All lines below are to be output exactly as they stand.

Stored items
◇ ◇ ◇ ◇ ◇ ◇ ◇
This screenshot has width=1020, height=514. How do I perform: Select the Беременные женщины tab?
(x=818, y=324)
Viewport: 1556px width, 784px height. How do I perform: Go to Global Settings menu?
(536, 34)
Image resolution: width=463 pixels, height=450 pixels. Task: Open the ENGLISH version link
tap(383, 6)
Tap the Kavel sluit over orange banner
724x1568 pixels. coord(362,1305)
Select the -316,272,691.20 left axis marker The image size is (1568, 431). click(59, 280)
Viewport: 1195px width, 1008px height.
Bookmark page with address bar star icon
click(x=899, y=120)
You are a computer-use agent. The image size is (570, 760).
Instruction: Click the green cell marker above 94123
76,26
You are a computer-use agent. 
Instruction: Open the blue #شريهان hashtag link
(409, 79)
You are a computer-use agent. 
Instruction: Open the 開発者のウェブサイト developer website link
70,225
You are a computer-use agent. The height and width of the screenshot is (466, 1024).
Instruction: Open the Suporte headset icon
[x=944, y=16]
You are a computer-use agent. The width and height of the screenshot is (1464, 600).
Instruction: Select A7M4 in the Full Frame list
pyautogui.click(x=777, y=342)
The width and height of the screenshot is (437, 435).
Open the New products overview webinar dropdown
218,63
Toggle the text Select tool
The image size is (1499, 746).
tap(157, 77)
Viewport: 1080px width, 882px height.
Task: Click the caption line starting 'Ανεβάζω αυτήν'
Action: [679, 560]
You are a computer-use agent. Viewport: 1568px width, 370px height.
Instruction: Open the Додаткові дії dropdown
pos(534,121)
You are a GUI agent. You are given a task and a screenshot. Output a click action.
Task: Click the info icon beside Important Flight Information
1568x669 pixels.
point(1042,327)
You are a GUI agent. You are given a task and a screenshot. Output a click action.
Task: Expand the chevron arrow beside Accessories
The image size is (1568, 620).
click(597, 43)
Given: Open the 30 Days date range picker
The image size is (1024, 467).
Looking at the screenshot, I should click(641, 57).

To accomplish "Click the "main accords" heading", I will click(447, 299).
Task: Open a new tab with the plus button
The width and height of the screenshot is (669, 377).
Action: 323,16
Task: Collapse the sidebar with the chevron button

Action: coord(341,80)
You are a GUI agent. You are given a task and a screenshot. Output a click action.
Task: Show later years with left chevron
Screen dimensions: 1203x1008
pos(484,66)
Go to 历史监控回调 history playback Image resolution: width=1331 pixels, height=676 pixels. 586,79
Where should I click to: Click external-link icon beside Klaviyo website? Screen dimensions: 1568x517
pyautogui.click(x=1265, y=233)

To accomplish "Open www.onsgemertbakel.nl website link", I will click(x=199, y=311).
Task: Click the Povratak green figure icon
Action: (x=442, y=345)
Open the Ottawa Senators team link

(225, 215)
◇ ◇ ◇ ◇ ◇ ◇ ◇
▶ [Solution to the exercise]
This screenshot has width=1020, height=514. How do I perform: Select the Беременные женщины tab?
(x=818, y=324)
Viewport: 1556px width, 784px height. How do I perform: Go to Global Settings menu?
(536, 34)
Image resolution: width=463 pixels, height=450 pixels. Task: Open the ENGLISH version link
tap(383, 6)
Tap the Kavel sluit over orange banner
724x1568 pixels. coord(362,1305)
Select the -316,272,691.20 left axis marker The image size is (1568, 431). click(59, 280)
Viewport: 1195px width, 1008px height.
Bookmark page with address bar star icon
click(x=899, y=120)
You are a computer-use agent. The image size is (570, 760).
Instruction: Click the green cell marker above 94123
76,26
You are a computer-use agent. 
Instruction: Open the blue #شريهان hashtag link
(409, 79)
You are a computer-use agent. 
Instruction: Open the 開発者のウェブサイト developer website link
70,225
You are a computer-use agent. The height and width of the screenshot is (466, 1024).
Instruction: Open the Suporte headset icon
[x=944, y=16]
You are a computer-use agent. The width and height of the screenshot is (1464, 600).
Instruction: Select A7M4 in the Full Frame list
pyautogui.click(x=777, y=342)
The width and height of the screenshot is (437, 435).
Open the New products overview webinar dropdown
218,63
Toggle the text Select tool
The image size is (1499, 746).
tap(157, 77)
Viewport: 1080px width, 882px height.
Task: Click the caption line starting 'Ανεβάζω αυτήν'
Action: [679, 560]
You are a computer-use agent. Viewport: 1568px width, 370px height.
Instruction: Open the Додаткові дії dropdown
pos(534,121)
You are a GUI agent. You are given a task and a screenshot. Output a click action.
Task: Click the info icon beside Important Flight Information
1568x669 pixels.
point(1042,327)
You are a GUI agent. You are given a task and a screenshot. Output a click action.
Task: Expand the chevron arrow beside Accessories
The image size is (1568, 620).
click(597, 43)
Given: Open the 30 Days date range picker
The image size is (1024, 467).
Looking at the screenshot, I should click(641, 57).

To accomplish "Click the "main accords" heading", I will click(447, 299).
Task: Open a new tab with the plus button
The width and height of the screenshot is (669, 377).
Action: 323,16
Task: Collapse the sidebar with the chevron button

Action: coord(341,80)
You are a GUI agent. You are given a task and a screenshot. Output a click action.
Task: Show later years with left chevron
Screen dimensions: 1203x1008
pos(484,66)
Go to 历史监控回调 history playback Image resolution: width=1331 pixels, height=676 pixels. 586,79
Where should I click to: Click external-link icon beside Klaviyo website? Screen dimensions: 1568x517
pyautogui.click(x=1265, y=233)

To accomplish "Open www.onsgemertbakel.nl website link", I will click(x=199, y=311).
Task: Click the Povratak green figure icon
Action: (x=442, y=345)
Open the Ottawa Senators team link

(225, 215)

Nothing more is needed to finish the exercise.